What Should You Do About a Large Tax Refund?

It might not be ideal, but it’s not the end of the world.

by Colter Reed
2:07 read (647 words)
A tax refund is forced savings you can opt out of, if you choose
by Colter Reed
2:07 read (647 words)
A tax refund is forced savings you can opt out of, if you choose

If I gave you a stack of twenty-six hundred-dollar bills, you’d be pretty happy, right? You might wonder where I got all those crisp, unmarked, nonsequential bills, but you’re not gonna look a gift horse in the mouth, amiright?

You might even start imagining how you’re going to spend this windfall. Tickets to Maui, a new computer, paying off that credit card… you and Benjamin have plans.

Then I tell you I’ve been sneaking $100 out of your wallet every two weeks for the past year. I just handed you back a fistfull of your own money.

You’re not as happy with me now, are you?

Every year, we get excited when we get a tax refund. We treat it like found money. The bigger the refund, the happier we are. If it’s less than we expected, or —gasp!—we owe money, it puts us in a bad mood.

From a purely mathematical standpoint, getting a large tax refund is a terrible idea. “It’s like you’re giving the government an interest-free loan.” That’s technically true, but that’s not the part I’d worry about. If you invested that biweekly $100 into a money market account paying 2%, at the end of the year, you won’t have earned a full dollar in interest. Even if you’re paying off higher-interest debt, the difference is just a few bucks. Not a game-changer.

The more important thing is that you could put that money to better use than the government can. A tax refund of $2,600 is like having an extra $100 in your paycheck every two weeks. What could you do with an extra $100 in your paycheck?

Four out of five families live paycheck-to-paycheck. They’re barely making ends meet. Give them an extra $100 per paycheck, and pretty soon they’ve got a $1,000 starter emergency fund.

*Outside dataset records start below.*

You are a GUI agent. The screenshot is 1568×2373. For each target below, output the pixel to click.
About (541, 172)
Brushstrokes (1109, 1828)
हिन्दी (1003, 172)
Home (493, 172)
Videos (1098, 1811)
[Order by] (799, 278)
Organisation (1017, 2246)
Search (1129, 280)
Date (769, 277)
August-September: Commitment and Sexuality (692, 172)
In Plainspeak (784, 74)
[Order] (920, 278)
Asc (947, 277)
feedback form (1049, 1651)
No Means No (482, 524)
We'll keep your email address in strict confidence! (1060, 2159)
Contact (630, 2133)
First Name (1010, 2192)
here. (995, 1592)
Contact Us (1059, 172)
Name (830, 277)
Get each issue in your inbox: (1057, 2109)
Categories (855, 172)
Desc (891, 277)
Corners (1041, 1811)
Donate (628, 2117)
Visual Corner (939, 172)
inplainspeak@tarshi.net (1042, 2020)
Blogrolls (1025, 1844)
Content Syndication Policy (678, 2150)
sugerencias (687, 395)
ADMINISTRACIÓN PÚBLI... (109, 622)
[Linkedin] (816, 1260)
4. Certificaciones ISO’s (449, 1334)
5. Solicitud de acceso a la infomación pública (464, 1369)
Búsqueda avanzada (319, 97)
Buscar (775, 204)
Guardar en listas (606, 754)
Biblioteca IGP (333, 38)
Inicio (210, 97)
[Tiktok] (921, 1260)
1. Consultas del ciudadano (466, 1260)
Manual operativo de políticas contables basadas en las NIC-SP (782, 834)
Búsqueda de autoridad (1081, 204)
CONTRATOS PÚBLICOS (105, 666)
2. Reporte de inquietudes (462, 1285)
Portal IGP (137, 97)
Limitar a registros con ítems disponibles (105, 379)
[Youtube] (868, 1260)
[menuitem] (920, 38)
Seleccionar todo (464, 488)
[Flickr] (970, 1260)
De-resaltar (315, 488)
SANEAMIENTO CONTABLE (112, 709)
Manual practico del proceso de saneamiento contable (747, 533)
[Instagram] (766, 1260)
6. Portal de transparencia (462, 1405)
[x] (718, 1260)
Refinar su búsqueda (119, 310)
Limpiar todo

But personal finance isn’t about math as much as it is about behavior. When you realize there are humans involved here, the preference for getting a large refund makes a little more sense.

  1. Err on the side of a refund. If you underpay your taxes, you may owe a penalty. Nobody wants to pay a penalty, so it’s safer to overpay and get a refund.
  2. We’re not disciplined. A lot of people have a hard time saving, investing, or paying down debt on a regular basis. Give them an extra $100 in their paycheck and they’re just going to spend it. Having it witheld from their paycheck is a form of forced savings plan for them. Fair enough.
  3. Big numbers feel more significant. Whatever your financial goals are, chipping away at it with $100 every paycheck might just not feel like you’re getting anywhere. But when you’re throwing $2,600 towards your goal? Now it feels like you’re doing something!

You’ll see plenty of articles about why getting a large refund is a bad thing. My advice: don’t sweat it. As long as you have a plan in place and follow your plan when you get your refund, it doesn’t matter how big your refund is. As my grandmother would say, it all comes out in the wash.

If you can handle the responsibility of another $100 in your paycheck and don’t want to wait until tax season to get your own money back, there are a couple things you can do. Talk to your Payroll department about adjusting the witholdings on your W–4. Talk to your accountant or tax preparer about how to revise your quarterly estimated tax payments. You can always review and adjust mid-year.

If you’re the kind of person who likes the forced-savings aspect of a large tax refund, remember you can have savings, investments, and even debt payments happen automatically, either by automatic withdrawal or even payroll deduction.

If you’re the kind of person who wraps your own presents and sticks them under the tree just because you like opening presents, you can send the IRS a check anytime and they’ll send you a refund in April. Knock yourself out.

We shouldn’t get any more excited about an income tax refund than we get when the cashier at the grocery store gives us our change. We’ve paid for a product or service and now we’re getting back the amount that we overpaid. Nothing less mundane than that.

But it is nice to hold $2,600 cash in your hand.